Jim was in charge again twelve months later when the Under-14s produced an encore performance. “We went to Canberra and we did it again,” Paul said of the 1975 National Championships. “We needed penalties in the final but we didn’t lose a game at that tournament.” Played in bitterly cold conditions, the final against Northern New South Wales was another nail-biting affair which, deadlocked after extra-time, was decided from the spot.
1975 was a high water mark for West Australian junior football with the Under-12s, Under-13s and Under-14s crowned National Champions.

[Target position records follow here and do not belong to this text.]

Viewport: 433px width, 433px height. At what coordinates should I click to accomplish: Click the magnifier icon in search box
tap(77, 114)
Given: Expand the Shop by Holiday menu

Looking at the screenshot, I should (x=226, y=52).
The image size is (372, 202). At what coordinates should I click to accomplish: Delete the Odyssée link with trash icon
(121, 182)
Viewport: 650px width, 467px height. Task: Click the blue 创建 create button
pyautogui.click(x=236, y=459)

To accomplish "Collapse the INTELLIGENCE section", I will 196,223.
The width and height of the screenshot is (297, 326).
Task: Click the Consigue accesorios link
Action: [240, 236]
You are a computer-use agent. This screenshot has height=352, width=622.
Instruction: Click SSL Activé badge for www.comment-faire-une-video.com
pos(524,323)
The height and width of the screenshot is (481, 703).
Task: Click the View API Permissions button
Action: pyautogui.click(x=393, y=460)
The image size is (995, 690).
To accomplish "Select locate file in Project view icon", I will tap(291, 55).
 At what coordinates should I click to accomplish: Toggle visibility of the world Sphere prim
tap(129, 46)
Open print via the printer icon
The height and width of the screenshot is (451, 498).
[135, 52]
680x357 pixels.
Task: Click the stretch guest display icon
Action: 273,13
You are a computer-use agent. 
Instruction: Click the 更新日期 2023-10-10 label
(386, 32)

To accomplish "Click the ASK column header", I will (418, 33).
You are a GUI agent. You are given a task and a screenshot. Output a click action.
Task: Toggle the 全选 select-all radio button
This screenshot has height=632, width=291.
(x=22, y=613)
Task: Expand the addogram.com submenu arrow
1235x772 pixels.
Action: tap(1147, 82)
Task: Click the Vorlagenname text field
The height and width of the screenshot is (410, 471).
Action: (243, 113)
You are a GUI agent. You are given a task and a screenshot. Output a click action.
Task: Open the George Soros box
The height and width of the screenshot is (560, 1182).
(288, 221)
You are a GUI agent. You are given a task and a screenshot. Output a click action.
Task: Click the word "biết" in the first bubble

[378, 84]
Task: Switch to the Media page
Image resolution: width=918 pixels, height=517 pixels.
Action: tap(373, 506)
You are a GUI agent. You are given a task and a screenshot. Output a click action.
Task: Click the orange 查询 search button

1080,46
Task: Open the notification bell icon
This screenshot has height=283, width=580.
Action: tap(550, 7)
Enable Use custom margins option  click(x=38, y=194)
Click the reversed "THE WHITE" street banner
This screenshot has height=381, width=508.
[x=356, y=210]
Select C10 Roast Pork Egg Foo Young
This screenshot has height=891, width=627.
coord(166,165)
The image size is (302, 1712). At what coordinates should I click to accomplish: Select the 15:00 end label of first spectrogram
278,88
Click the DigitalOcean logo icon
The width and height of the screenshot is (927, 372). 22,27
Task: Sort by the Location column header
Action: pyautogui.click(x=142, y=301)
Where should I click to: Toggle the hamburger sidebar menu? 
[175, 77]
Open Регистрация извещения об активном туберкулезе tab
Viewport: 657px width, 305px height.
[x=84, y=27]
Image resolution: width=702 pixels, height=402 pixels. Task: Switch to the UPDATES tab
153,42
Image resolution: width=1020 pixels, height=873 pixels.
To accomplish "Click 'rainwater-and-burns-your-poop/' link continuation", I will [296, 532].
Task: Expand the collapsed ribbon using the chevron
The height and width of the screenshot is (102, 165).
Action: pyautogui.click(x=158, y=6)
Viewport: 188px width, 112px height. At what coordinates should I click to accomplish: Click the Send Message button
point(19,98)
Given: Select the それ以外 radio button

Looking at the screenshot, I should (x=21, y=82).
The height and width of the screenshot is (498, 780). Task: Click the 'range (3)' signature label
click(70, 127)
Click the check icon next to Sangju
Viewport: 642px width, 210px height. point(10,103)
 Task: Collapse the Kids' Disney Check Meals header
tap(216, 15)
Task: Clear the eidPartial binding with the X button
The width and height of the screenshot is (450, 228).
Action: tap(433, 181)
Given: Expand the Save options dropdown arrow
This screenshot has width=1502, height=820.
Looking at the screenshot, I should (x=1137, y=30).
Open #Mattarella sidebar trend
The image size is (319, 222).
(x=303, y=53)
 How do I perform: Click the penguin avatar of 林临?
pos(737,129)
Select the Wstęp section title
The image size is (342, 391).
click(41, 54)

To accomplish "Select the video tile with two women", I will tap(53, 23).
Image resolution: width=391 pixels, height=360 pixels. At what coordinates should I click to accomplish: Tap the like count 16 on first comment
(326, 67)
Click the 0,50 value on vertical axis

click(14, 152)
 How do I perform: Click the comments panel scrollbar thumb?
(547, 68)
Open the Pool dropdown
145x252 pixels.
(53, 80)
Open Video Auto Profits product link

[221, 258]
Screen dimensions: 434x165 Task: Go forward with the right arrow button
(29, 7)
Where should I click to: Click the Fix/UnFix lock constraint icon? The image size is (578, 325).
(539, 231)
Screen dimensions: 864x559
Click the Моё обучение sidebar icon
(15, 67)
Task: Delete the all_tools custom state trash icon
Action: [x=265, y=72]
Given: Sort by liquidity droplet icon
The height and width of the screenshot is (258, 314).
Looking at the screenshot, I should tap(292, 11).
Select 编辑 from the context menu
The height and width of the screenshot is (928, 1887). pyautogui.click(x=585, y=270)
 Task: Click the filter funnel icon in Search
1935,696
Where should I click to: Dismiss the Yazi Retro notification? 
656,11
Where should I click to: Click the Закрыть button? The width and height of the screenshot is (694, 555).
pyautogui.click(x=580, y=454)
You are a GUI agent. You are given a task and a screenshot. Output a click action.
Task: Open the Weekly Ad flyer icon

The Under-12s, coached by Alf Zimmer, returned from Gosford with the trophy while Jim Ward’s Under-13 side were rarely tested in Coffs Harbour. The Under-15s went agonisingly close but had to be content with second after controversially being denied silverware on home soil by Northern New South Wales.
The Under-14s made it back-to-back titles when they defeated Victoria in the 1976 final in Darwin. But West Australia has won only two further junior National Championships since the halcyon days of the mid-1970s. In 1981 the Under-15s, under the guidance of Brian Gillespie, finished first in Perth. And the following year Dick Jones’ Under-13 side brought silverware home from Tasmania.